WHAT IS ASKED:
Render each line of the material below as one string in a JSON list, and leave out blank lines.

DATA FOR PROCESSING:
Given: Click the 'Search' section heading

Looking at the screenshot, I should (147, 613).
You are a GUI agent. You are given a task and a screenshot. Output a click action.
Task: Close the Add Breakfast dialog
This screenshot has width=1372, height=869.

CORRECT RESULT:
[
  "Given: Click the 'Search' section heading",
  "Looking at the screenshot, I should (147, 613).",
  "You are a GUI agent. You are given a task and a screenshot. Output a click action.",
  "Task: Close the Add Breakfast dialog",
  "This screenshot has width=1372, height=869."
]